# Designing a circuit to switch leds on when a pre set resistance value is met

#### AshPant

Joined Sep 12, 2019
9
Hi im new to this fourm and to electronics. Im an electrician by trade and enjoy designing electrical circuits but want to learn more about electronics.
I am looking to design a circuit that switches on 3 different leds depending on 3 pre set resistance values.

#### DickCappels

Joined Aug 21, 2008
6,535

A suggestion: put a resistor from a (positive) power supply to the resistance being tested and ground the other end of the resistance being testes. Now you have a voltage that is a function of that resistance. It will be a nonlinear function of the resistance but it is something that you can work with. If it turns out that you need to have the voltage be a linear function of the resistance drive the resistance under test with a constant current source.

Run the voltage from the voltage divider (fixed resistor + resistance under test) to the input of a window comparator and the output of the window comparator will iindicate when the resistance under test is within a narrow window of the resistance for which you are looking.

The two comparators in the circuit can only pull their outputs to ground and resistor RL pulls the output up when both of the outputs are "high". LM393 is a good choice of comparators.

LM393:
http://www.ti.com/product/LM393

Detailed information:
Window Comparator Reference Design - Texas Instruments

#### Attachments

• 42.9 KB Views: 5
• 7.1 KB Views: 3

#### AshPant

Joined Sep 12, 2019
9

A suggestion: put a resistor from a (positive) power supply to the resistance being tested and ground the other end of the resistance being testes. Now you have a voltage that is a function of that resistance. It will be a nonlinear function of the resistance but it is something that you can work with.
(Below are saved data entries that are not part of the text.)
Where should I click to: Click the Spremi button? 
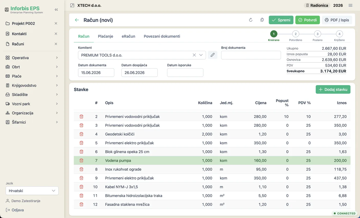point(281,20)
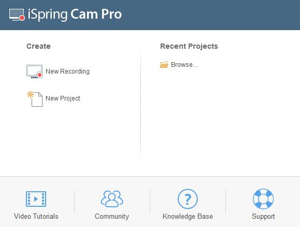Choose the New Project text label
300x227 pixels.
coord(63,98)
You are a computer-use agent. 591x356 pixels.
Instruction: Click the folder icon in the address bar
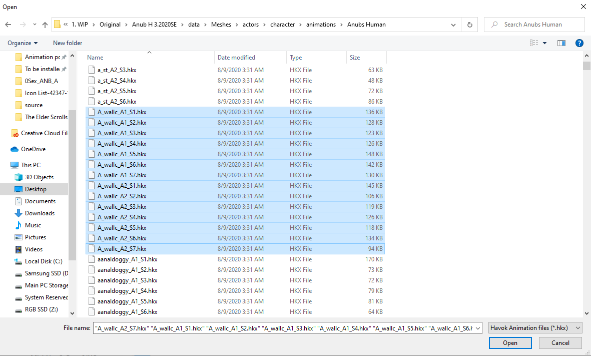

If it turns out that you need to have the voltage be a linear function of the resistance drive the resistance under test with a constant current source.

Run the voltage from the voltage divider (fixed resistor + resistance under test) to the input of a window comparator and the output of the window comparator will iindicate when the resistance under test is within a narrow window of the resistance for which you are looking.

View attachment 185992

The two comparators in the circuit can only pull their outputs to ground and resistor RL pulls the output up when both of the outputs are "high". LM393 is a good choice of comparators.

LM393:
http://www.ti.com/product/LM393

Detailed information:
Window Comparator Reference Design - Texas Instruments
Thanks for your reply. forgive my ignorance. I think i understand what your saying to do but the why is over my head. Im going to get some parts and start playing around. I dont get much time to play around with this stuff due to my young kids

Joined Mar 10, 2018
4,057
For future designs you might consider getting into the micro game.

Here is your solution put into a micro using mBlock to program it. Its a drag
and drop visual programming language. Several videos on youtube to get
started.

Basically the micro measures the V at the junction of Rx and Rref. If it falls
in a certain range then the LED is turned on. If you want I can post explanation
of the visual block code block by block.

Note mBlock takes your visual code and generates Arduino code, the code that
will be programmed into micro. This code is "C" language like code. Looking at
it can help you at a later time to program in Arduino code which is more comp-
rehensive that mBlock coding. But mBlock can do a lot of designs just using it.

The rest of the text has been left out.